A motion to dismiss pursuant to Rule 12(b)(6) of the Federal Rules of Civil Procedure is a motion attacking the legal sufficiency of a complaint. In deciding such a motion, the court must accept the facts pleaded as true and construe them in a light most favorable to the plaintiff. Speaker v. U.S. Dep't of Health & Human Servs. Ctrs. for Disease Control & Prevention, 623 F.3d 1371, 1379 (11th Cir. 2010); U.S. v. Pemco Aeroplex, Inc., 195 F.3d 1234, 1236 (11th Cir. 1999). Rule 8(a)(2) requires only "a short and plain statement of the claim showing that the pleader is entitled to relief." Fed. R. Civ. P. 8(a)(2). While a complaint does not need detailed factual allegations to meet this standard, a plaintiff must provide the grounds of his entitlement to relief beyond labels, conclusions, and a formulaic recitation of the elements of a cause of action. Bell Atl. Corp. v. Twombly, 550 U.S. 544, 555 (2007) (abrogating Conley v. Gibson, 355 U.S. 41, 47 (1957)).
Although the court "must take all of the factual allegations in the complaint as true, we are not bound to accept as true a legal conclusion couched as a factual allegation." Twombly, 550 U.S. at 555. To survive a Rule 12(b)(6) motion, the factual allegations of a complaint must do more than state a speculative right to relief on an assumption that all the allegations in the complaint are true. Twombly at 555 (citations omitted). In practice, this standard requires the complaint to "contain either direct or inferential allegations respecting all the material elements necessary to sustain recovery under some viable legal theory." Id. at 562 (quoting, with emphasis in the original, Car Carriers, Inc. v. Ford Motor Co., 745 F.2d 1101 (7th Cir. 1984)). The test is not whether the complainants will ultimately prevail but whether they are entitled to offer evidence in support of the claims pleaded. Scheuer v. Rhodes, 416 U.S. 232, 236 (1974).
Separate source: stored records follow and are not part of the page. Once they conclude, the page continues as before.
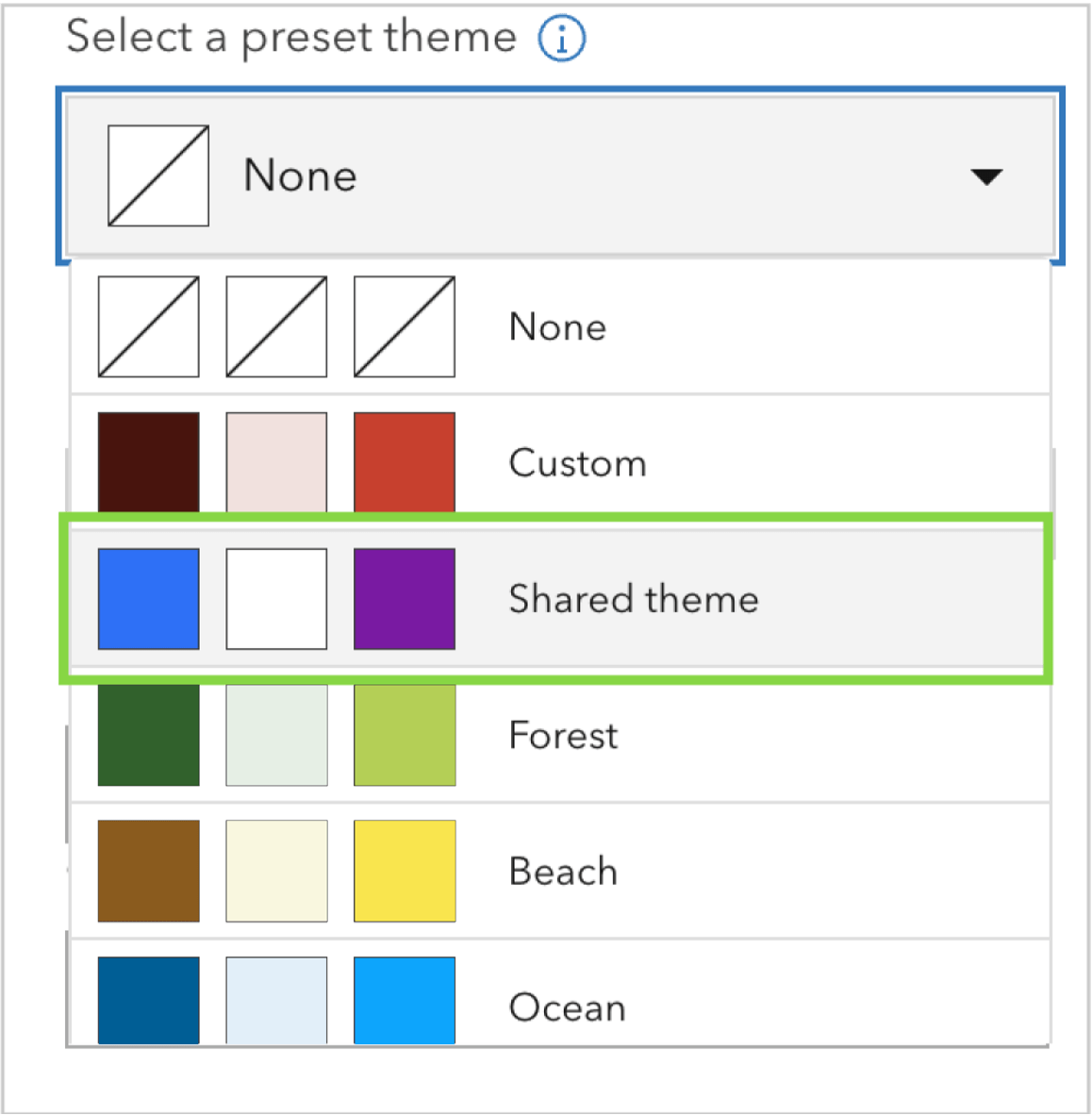Pick the Forest theme option
This screenshot has height=1115, width=1092.
tap(563, 735)
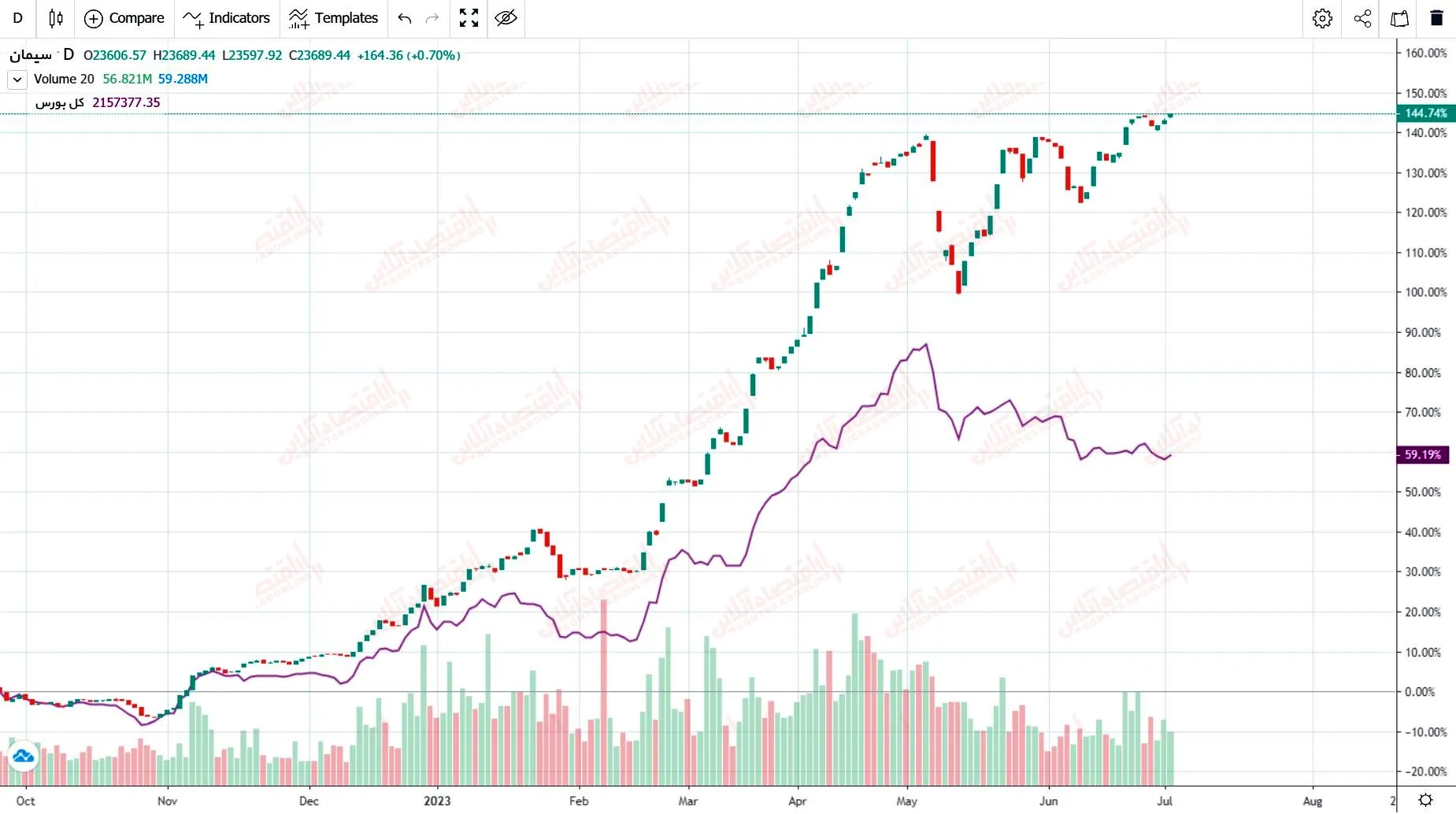Toggle hide all drawings eye icon
1456x814 pixels.
(x=506, y=18)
Upon consideration, I conclude that Defendants' motion to dismiss is due to be denied. Accepting the facts pleaded as true and construing them in a light favorable to Plaintiff, the allegations of the Complaint sufficiently plead breach or anticipatory breach of the Option Agreement and Security Agreement, as well as state a claim under Florida's Uniform Commercial Code.
As an initial matter, though not specifically raised by Defendants, the Court notes that the Complaint asserts five separate counts sufficiently pleaded in the alternative. Federal Rule of Civil Procedure 8(d) explicitly permits pleading in the alternative. Fed. R. Civ. P. 8(d)(2) ("If a party makes alternative statements, the pleading is sufficient if any one of them is sufficient"); see also United Techs. Corp. v. Mazer, 556 F.3d 1260, 1273 (11th Cir. 2009). Thus, "[i]t is a well-settled rule of federal procedure that plaintiffs may assert alternative and contradictory theories of liability." Adinolfe v. United Techs. Corp., 768 F.3d 1161, 1175 (11th Cir. 2014) (citations omitted).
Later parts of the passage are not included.